Référence directe à ce petit moment dans le combat de coqs entre Emmanuel Macron et le team Plenel-Bourdin dimanche soir, où Edwy Plenel parle de “coagulation” des différents mouvements sociaux qui secouent actuellement la France. Ce à quoi Macron répond qu’il ne voit pas venir une telle “coagulation”, rejoignant par là ma propre opinion explicitée dans l’article “Existe-t-il une convergence des luttes” du 9 avril (1). Pour résumer en une phrase, il ne me semble pas y avoir de possible convergence des luttes, malgré l’identification d’un ennemi commun (le régime Macron), du fait de l’inexistence d’une offre politique alternative partagée par une majorité d’opposants. Les petits ruisseaux font les grandes rivières certes, mais pour autant qu’ils coulent tous dans le même sens.

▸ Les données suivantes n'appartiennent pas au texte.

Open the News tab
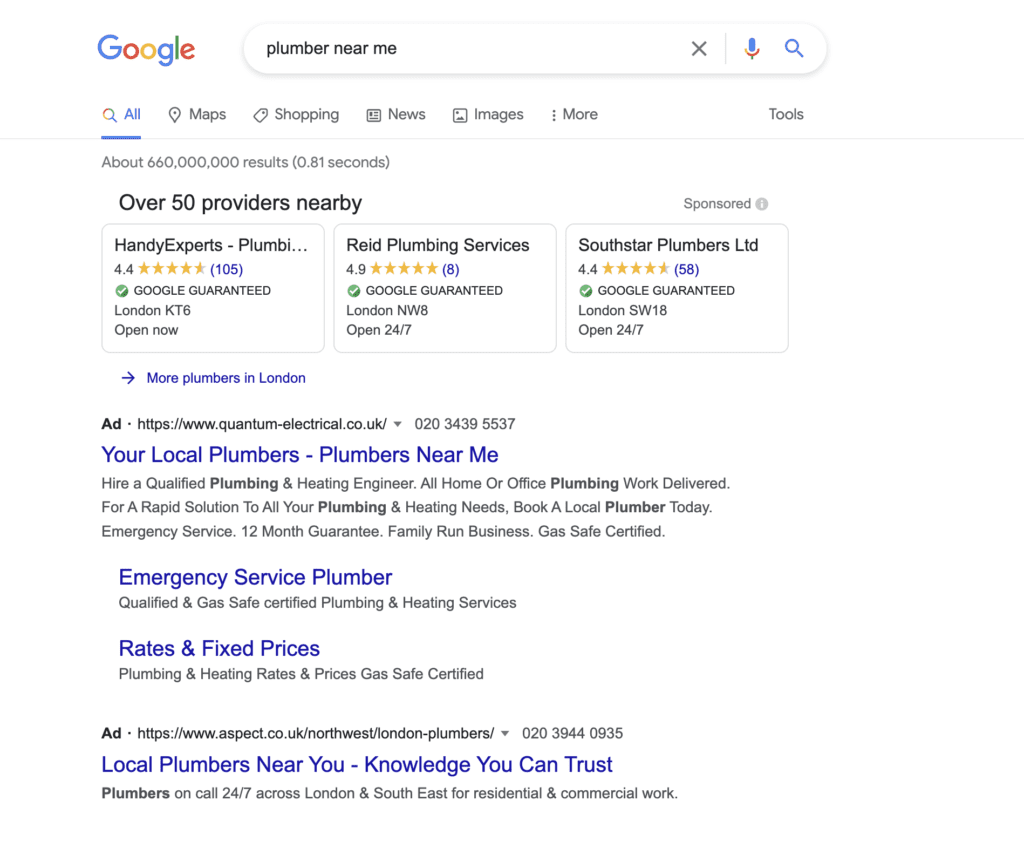This screenshot has width=1024, height=841. tap(396, 115)
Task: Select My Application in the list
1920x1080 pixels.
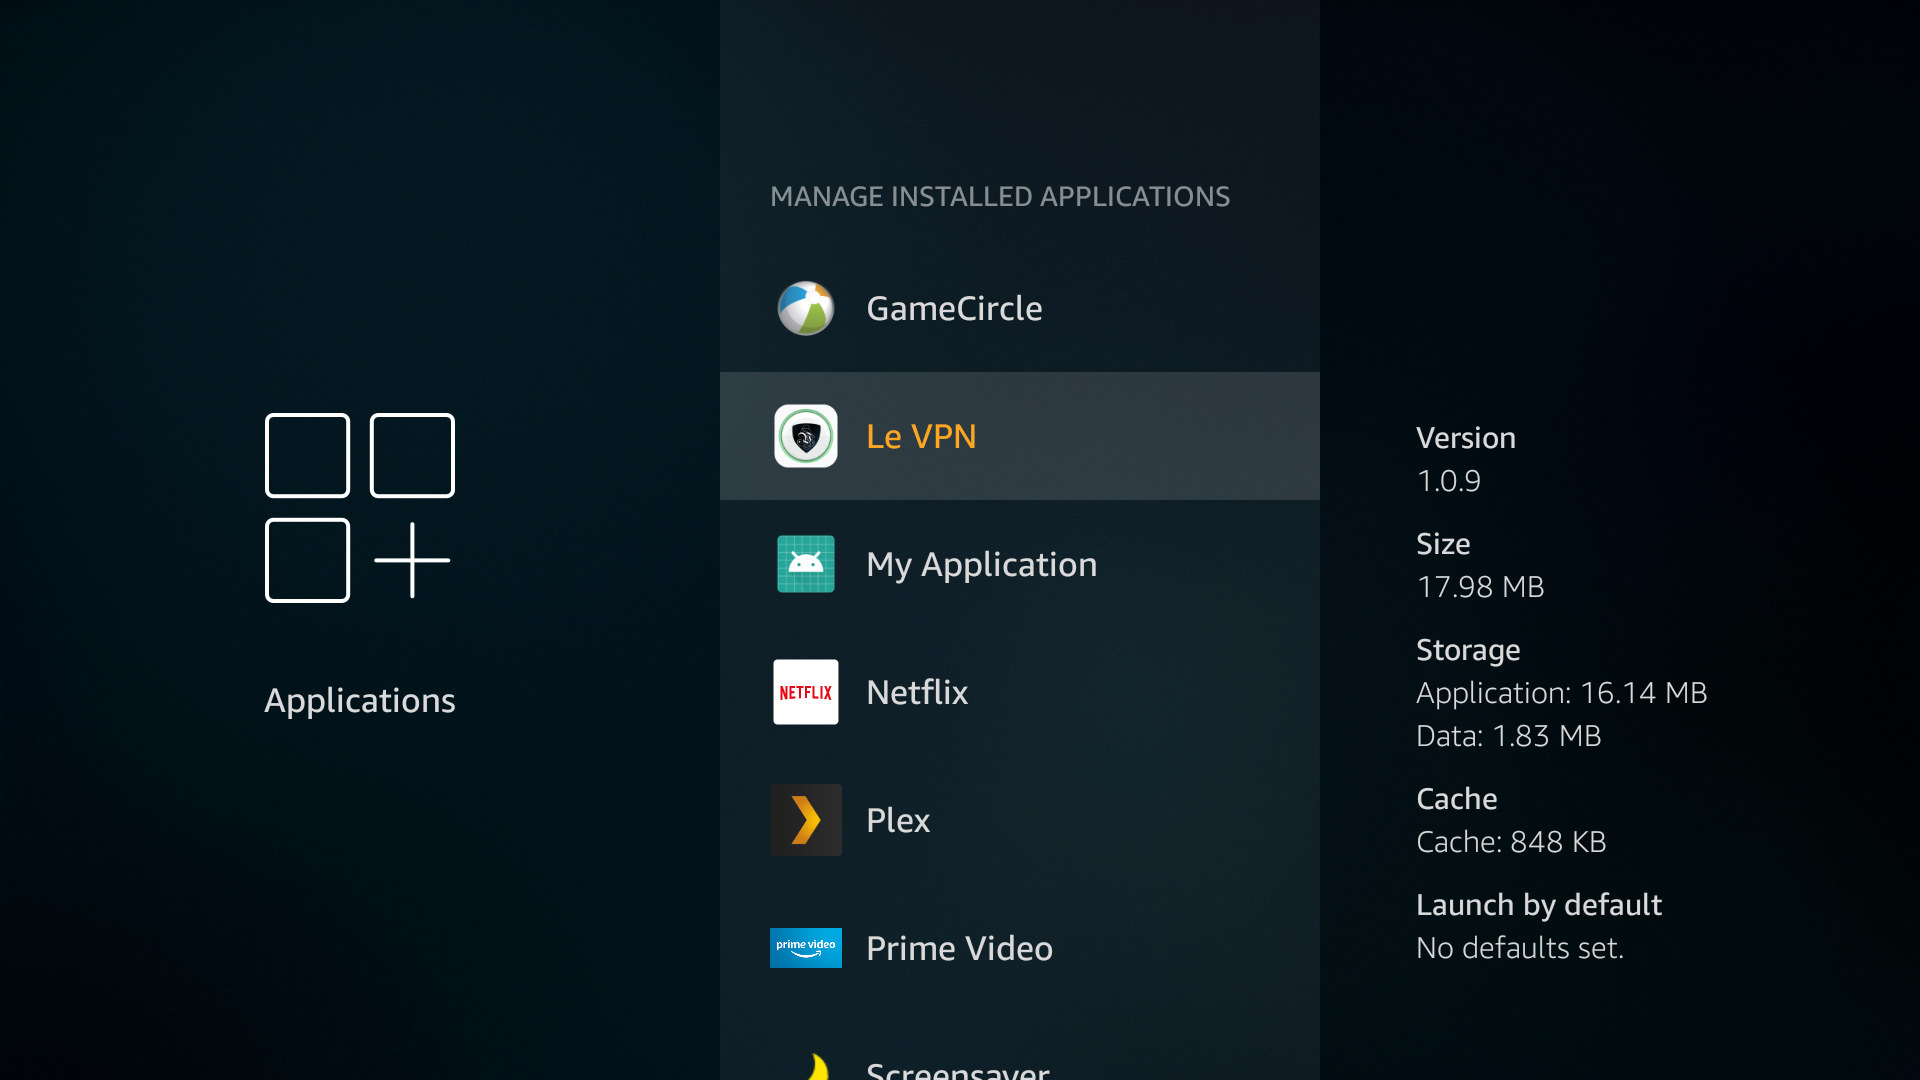Action: 981,564
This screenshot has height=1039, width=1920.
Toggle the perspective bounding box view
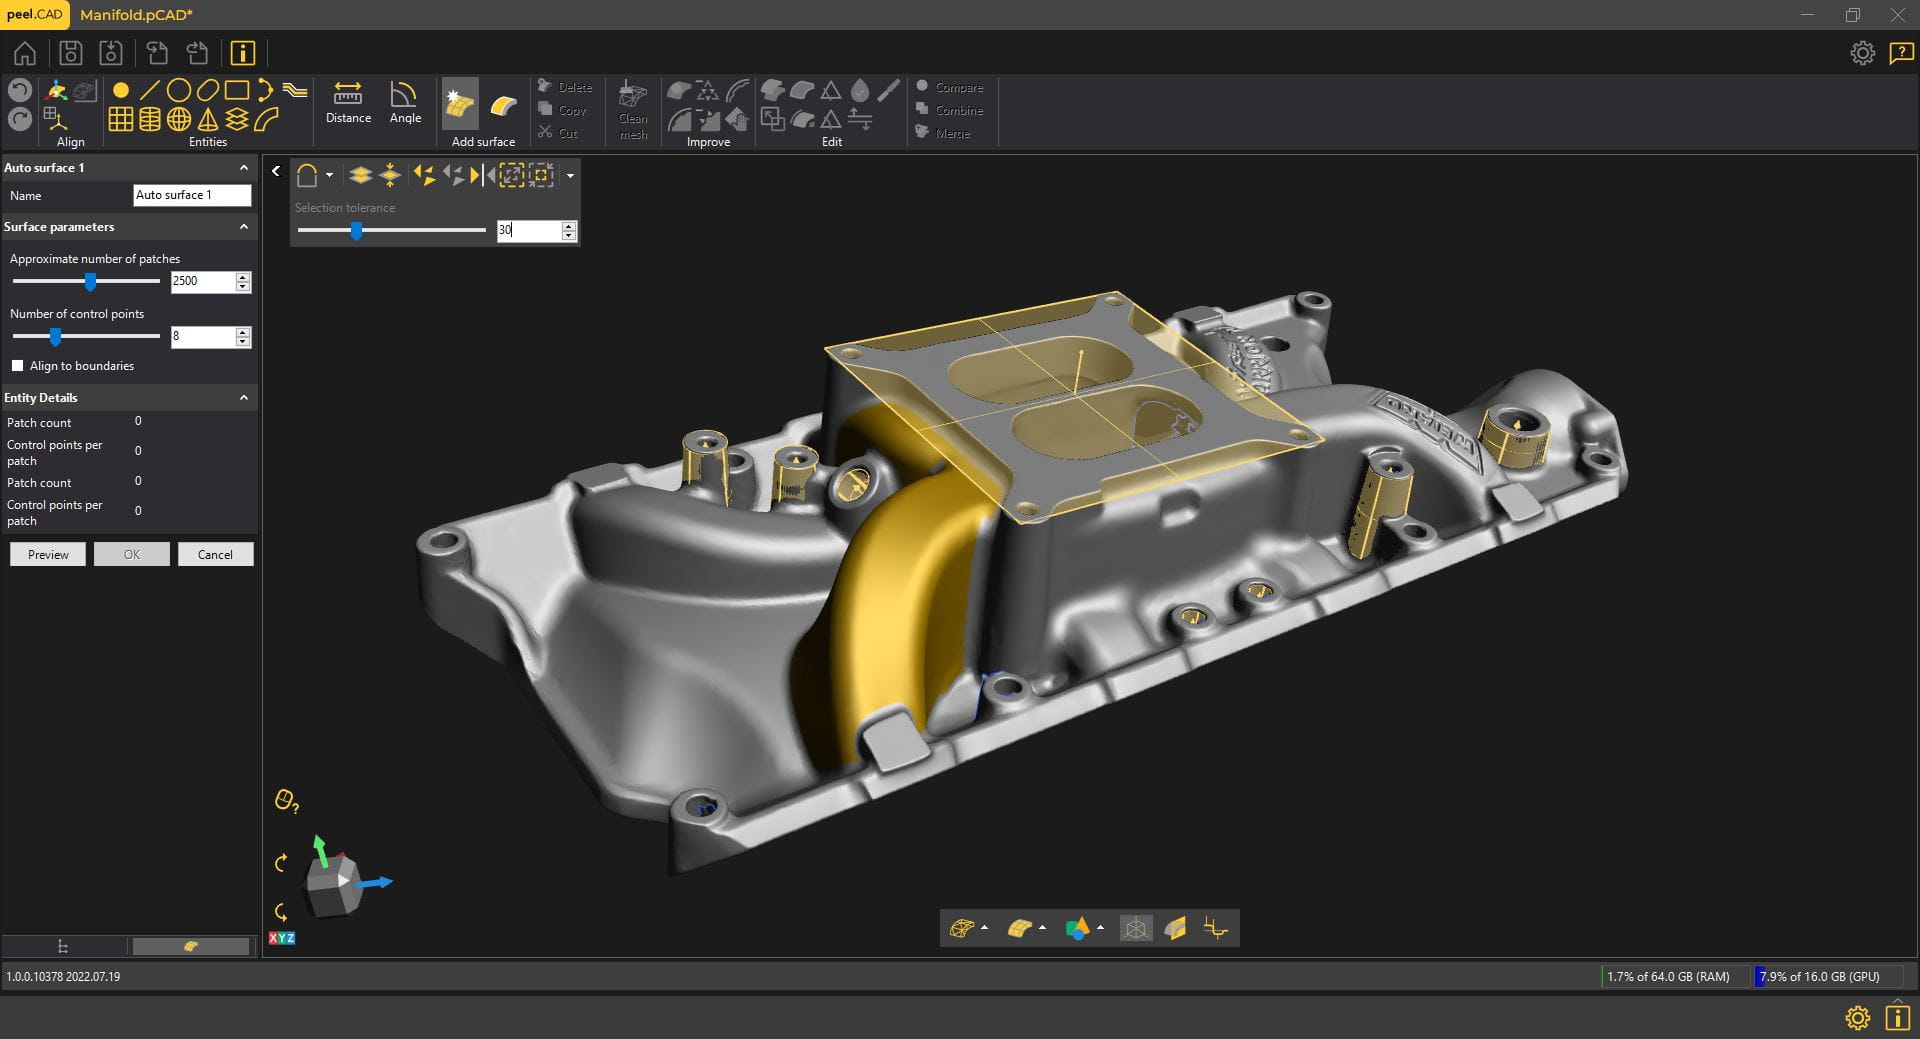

Thèse qui ne demande qu’à être invalidée bien sûr, et deux tests sont déjà prévus: un appel à la grève générale ce 19 avril, et la manif “La fête à Macron” prévue le 5 mai. Dans le premier cas seule la CGT a répondu présent côté syndicaliste, et on retrouve notamment la France Insoumise de Jean-Luc Mélenchon aux manettes alors que ce dernier tente justement de porter la convergence des luttes au-delà des frontières françaises: il vient de cosigner à Barcelone un manifeste intitulé « Maintenant le peuple ! Pour une révolution citoyenne en Europe » avec les représentants de Podemos (Espagne) et Bloco de Esquerda (“Bloc de gauche”, Portugal) (2). Ce manifeste fonde une campagne commune pour les élections européennes de 2019.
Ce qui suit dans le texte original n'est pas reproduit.